O monopólio das cartas

Mateus Simões / 17/05/2021 - 06h00

 

De saída, um registro: nenhum monopólio se mostrará benéfico aos usuários. Pior, o Brasil demonstra, ano a ano, que é possível ter prejuízo até em um negócio em que a concorrência é proibida por lei – basta colocar na mão do Governo a administração.

Na última semana foi aprovado o relatório do deputado federal Alexis Fonteyne (Novo/SP), a partir do qual damos mais um importante passo na direção de extinguir um dos mais absurdos monopólios do sistema brasileiro, o dos Correios. A proposta avança não apenas na direção de acabar com a inexplicável proibição a outras empresas na prestação de serviços postais, mas também em transformar a empresa em uma sociedade de economia mista, saindo da sombra do comando político para finalmente ingressar num ambiente de compromisso com resultados, transparência e eficiência, conceitos historicamente ignorados por quem foi escolhido para comandar a estatal (ou alguém se esquece de que a CPI que inaugurou a discussão do Mensalão foi exatamente a dos Correios?).

O brasileiro, que já se acostumou com a abertura do mercado de encomendas, com a proliferação das vendas por internet, muitas vezes esquece que a entrega das correspondências continua sendo feita apenas pela gigante estatal federal, sem que haja nenhuma explicação racional para isso.

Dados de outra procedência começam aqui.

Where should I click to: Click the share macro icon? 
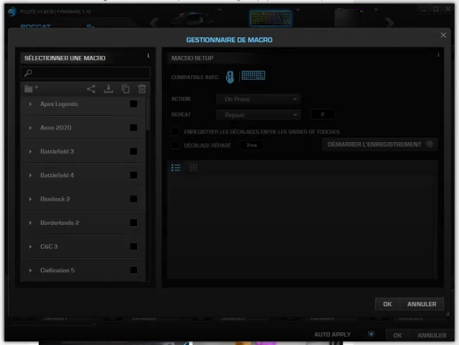[x=91, y=89]
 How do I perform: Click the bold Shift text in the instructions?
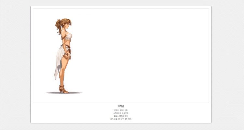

Para quem possa achar que os Correios são essenciais para a segurança nacional (acreditem, há quem defenda isso...), vale chamar atenção para o exemplo do Deutsche Post (correio alemão), que desde 1990 vem passando por um processo de desestatização bem aos moldes desse agora proposto no relatório do deputado do Novo.

Lá, eles começaram por dividir a empresa pelos seus vários ramos de atuação, para capturar melhor as eficiências. O braço privado do antigo correio público alemão acabou depois comprando a DHL, tornando-se uma das maiores e melhores empresas de logística do mundo. Quem perdeu com isso? Ninguém. São um dos melhores serviços de entrega do mundo, com sede na Alemanha e atuação global, sem o convívio com as ineficiências do modelo estatal.

Ao final, o processo vai representar não apenas o fim da corrupção e dos prejuízos bilionários que os Correios geram ano a ano, mais vai também significar melhores serviços para os usuários. Só quem perde com isso são os velhos esquemas de cargos e negociatas. Vamos torcer para que o processo se conclua rapidamente.